Here are some of the legal news stories making headlines this week:
A bill to reform the Electoral Count Act is gaining bipartisan support in Congress.
- Following the January 6th attack on the Capitol, many members of Congress have floated the possibility of reforming the process to certify the presidential election results.
- Last week, the House of Representatives passed the Presidential Election Reform Act, a bill that would clarify the Vice President’s ceremonial role in the certification process and heighten the requirements for members of Congress to object to a state’s election results. Only nine Republicans supported the measure — all of whom will not return to Congress next year either because they lost their primary election or they decided to retire. Every Democratic member of the House voted in favor of the bill.

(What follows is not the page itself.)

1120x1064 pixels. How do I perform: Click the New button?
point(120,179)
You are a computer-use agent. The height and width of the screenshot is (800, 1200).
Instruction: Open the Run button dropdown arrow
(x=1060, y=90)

- A similar bill is now advancing in the Senate. The Electoral Count Reform and Presidential Transition Improvement Act, introduced by Senators Joe Manchin and Susan Collins, would largely implement the same changes as the House bill.
- The Senate bill is on track to gain significant Republican support after Senate Minority Leader Mitch McConnell voted in favor of the bill in an initial committee vote. Speaking about the bill on the Senate floor, McConnell said, “The chaos that came to a head on Jan. 6 of last year certainly underscored the need for an update.” “The Electoral Count Act ultimately produced the right conclusion…but it’s clear the country needs a more predictable path,” he continued.
- The Senate bill, among other things, raises the threshold for challenging a state’s election results to one-fifth of the members of each Congressional body, declares that the vice president has no power to reject a state’s electors, and designates each state’s governor, unless otherwise specified in the state’s laws, as the individual responsible for submitting to Congress the state’s electors.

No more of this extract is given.